Так, злобно бросаясь от одной мысли к другой, я, пошатываясь, поспешал за своей матерью Ян Юйчжэнь. Я не слушался, а другой рукой она еще тащила свиную голову, поэтому бежали мы небыстро. Народ по дороге косился на нас с любопытством или недоумением. В то необычное раннее утро в глазах прохожих я и мать, тащившая меня бегом по дороге из деревни на станцию, должно быть, являли странное, но занятное представление. Они обращали на нас внимание, равно как и бегущие краем дороги собаки. Они бешено облаивали нас, а одна гналась за нами и норовила укусить.

Получив серьезный моральный удар, мать не бросила свиную голову на землю, как актеры в некоторых фильмах, а крепко держала ее в руке, как бегущий в панике солдат, не желавший выпускать из рук оружия.
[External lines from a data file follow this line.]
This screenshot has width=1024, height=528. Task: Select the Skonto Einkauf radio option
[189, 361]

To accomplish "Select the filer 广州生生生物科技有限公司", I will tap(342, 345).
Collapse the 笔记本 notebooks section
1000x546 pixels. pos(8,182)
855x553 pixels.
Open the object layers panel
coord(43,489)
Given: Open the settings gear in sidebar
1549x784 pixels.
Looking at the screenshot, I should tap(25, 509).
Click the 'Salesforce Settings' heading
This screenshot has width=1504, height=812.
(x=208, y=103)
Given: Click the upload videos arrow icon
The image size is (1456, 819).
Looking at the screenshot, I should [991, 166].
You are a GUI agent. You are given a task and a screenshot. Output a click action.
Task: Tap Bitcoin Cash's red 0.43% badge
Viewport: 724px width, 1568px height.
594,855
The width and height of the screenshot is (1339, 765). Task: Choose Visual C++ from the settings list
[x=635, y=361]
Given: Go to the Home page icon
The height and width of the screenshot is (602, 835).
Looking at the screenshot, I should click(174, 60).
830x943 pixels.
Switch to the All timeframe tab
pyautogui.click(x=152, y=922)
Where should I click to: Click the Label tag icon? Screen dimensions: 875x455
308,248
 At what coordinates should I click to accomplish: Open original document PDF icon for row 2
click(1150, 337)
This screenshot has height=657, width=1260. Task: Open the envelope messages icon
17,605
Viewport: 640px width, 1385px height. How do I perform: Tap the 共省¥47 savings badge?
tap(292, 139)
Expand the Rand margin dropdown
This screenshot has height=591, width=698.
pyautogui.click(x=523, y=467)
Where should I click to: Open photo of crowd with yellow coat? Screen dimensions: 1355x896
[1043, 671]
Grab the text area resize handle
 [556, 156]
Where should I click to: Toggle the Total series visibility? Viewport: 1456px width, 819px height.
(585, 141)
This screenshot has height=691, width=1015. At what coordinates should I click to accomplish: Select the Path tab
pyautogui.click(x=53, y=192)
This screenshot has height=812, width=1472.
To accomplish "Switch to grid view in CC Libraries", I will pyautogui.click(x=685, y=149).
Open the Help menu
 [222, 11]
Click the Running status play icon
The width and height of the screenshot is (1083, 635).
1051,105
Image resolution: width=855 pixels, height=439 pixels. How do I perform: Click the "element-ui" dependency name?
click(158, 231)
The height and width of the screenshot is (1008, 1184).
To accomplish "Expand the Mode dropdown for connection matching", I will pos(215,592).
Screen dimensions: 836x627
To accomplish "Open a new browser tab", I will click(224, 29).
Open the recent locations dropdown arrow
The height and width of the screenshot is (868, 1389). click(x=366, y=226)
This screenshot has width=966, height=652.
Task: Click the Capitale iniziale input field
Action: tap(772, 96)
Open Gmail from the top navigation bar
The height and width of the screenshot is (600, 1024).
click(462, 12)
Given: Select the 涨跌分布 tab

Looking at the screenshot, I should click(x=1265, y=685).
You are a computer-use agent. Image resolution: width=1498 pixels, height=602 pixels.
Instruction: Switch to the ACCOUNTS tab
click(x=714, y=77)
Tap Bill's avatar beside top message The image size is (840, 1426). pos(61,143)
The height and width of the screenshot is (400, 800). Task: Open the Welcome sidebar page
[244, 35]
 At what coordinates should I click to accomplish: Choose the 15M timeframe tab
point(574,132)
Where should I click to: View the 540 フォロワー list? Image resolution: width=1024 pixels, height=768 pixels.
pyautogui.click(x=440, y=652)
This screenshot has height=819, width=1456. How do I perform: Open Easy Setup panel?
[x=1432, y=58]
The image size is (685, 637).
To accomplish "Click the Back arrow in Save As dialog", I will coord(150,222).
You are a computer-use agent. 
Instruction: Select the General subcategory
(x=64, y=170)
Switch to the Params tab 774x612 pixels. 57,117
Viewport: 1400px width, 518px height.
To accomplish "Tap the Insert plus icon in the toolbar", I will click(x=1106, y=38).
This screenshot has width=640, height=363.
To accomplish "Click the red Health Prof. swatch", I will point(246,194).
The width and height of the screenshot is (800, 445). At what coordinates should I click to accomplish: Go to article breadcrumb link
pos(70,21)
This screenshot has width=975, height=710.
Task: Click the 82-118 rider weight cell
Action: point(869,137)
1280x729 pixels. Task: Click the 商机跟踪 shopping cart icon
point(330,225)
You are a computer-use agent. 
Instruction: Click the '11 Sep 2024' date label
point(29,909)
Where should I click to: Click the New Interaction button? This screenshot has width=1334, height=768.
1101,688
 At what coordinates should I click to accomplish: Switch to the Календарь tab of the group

Ей было тяжело, но она неслась вперед, таща левой рукой меня, своего сына, а правой прижимая к себе свиную голову, купленную, чтобы совершить небывалый прорыв и наладить с отцом прежние отношения. По ее изможденному лицу катились сверкающие капли то ли пота, то ли слез. Она тяжело дышала, губы беспрестанно шевелились, изо рта без конца неслись ругательства. Она все еще ругается, мудрейший, как ты считаешь, следует ли послать ее в ад для сквернословов, чтобы там ей язык вырвали?

Нас обогнал мужчина на мотоцикле. Сзади на поперечине у него висело множество больших белых гусей, их шеи беспорядочно изгибались и покачивались, как змеи. Из клювов мутными дождевыми каплями стекала вода, ну что твой бык на ходу мочится. На твердой сероватой поверхности дороги оставались бесконечные влажные полоски. Гуси гоготали от боли, в маленьких черных глазках посверкивала безнадежность. Я знал, что животы у них полны грязной воды, ею было насыщено все, что покидало нашу деревню мясников – мертвое или живое. Вода была в коровах, овцах, свиньях, бывало, даже в куриных яйцах. У нас еще загадка была: что в деревне мясников не наполнишь водой? Два года гадали, и никто не мог ответить, только я сразу догадался. А ты, мудрейший, можешь дать ответ? Ха-ха, и у тебя не получается, а у меня получилось сразу. Тому, кто придумал эту загадку, я сказал: «Это вода, у нас в деревне мясников, только воду нельзя наполнить водой».

Мотоциклист обернулся и посмотрел на нас. Чего на нас любоваться, так тебя и так? Я хоть мать не жалую, но еще больше терпеть не могу этих зевак. Мать давно говорит: «Тех, кто смеется над сиротами и вдовами, покарают небеса». И действительно: в тот самый момент, когда он обернулся посмотреть на нас, его мотоцикл столкнулся с тополем у дороги. От удара мотоциклист вылетел из седла, наступил пятками на поперечину с гусями, шеи которых беспорядочно обвились вокруг его ног, а потом свалился в придорожную канаву. Одетый в сверкающее, как доспехи, пальто из свиной кожи, на голове – модная в то время шапка-носок из толстой шерсти, большие черные очки на носу. Так одеваются в кино убийцы-мафиози. Ходили слухи, что на этом участке дороги попадаются грабители, и мать для храбрости тоже наряжалась примерно так же, она еще курить научилась, но, конечно, на хорошие сигареты не тратилась. Увидев мою мать в черной кожанке, вязаной шапке-носке, в черных очках и с сигаретой в зубах, восседающую на мотоблоке, ты, мудрейший, даже не принял бы ее за женщину. Мотоциклист промелькнул мимо так быстро, что я не разглядел его; я не понял, кто это, и когда он обернулся, чтобы посмотреть на нас; его лицо стало ясно видно, лишь когда он шлепнулся навзничь в канаву с тонким слоем воды и когда с него по инерции слетели шапка и темные очки. Это был бригадир кухонной команды и по совместительству заготовитель продуктов для городской управы, он часто приезжал к нам в деревню. В течение многих лет он закупал у нас продукты для городских чиновников и партфункционеров, все, что относилось к жирам и белкам. В политическом отношении это был человек абсолютно надежный, в противном случае никто не поручился бы за безопасность и жизнь городских руководителей. Этот человек по фамилии Хань, мастер Хань, был собутыльником отца, и отец разрешал называть его «дядюшка Хань».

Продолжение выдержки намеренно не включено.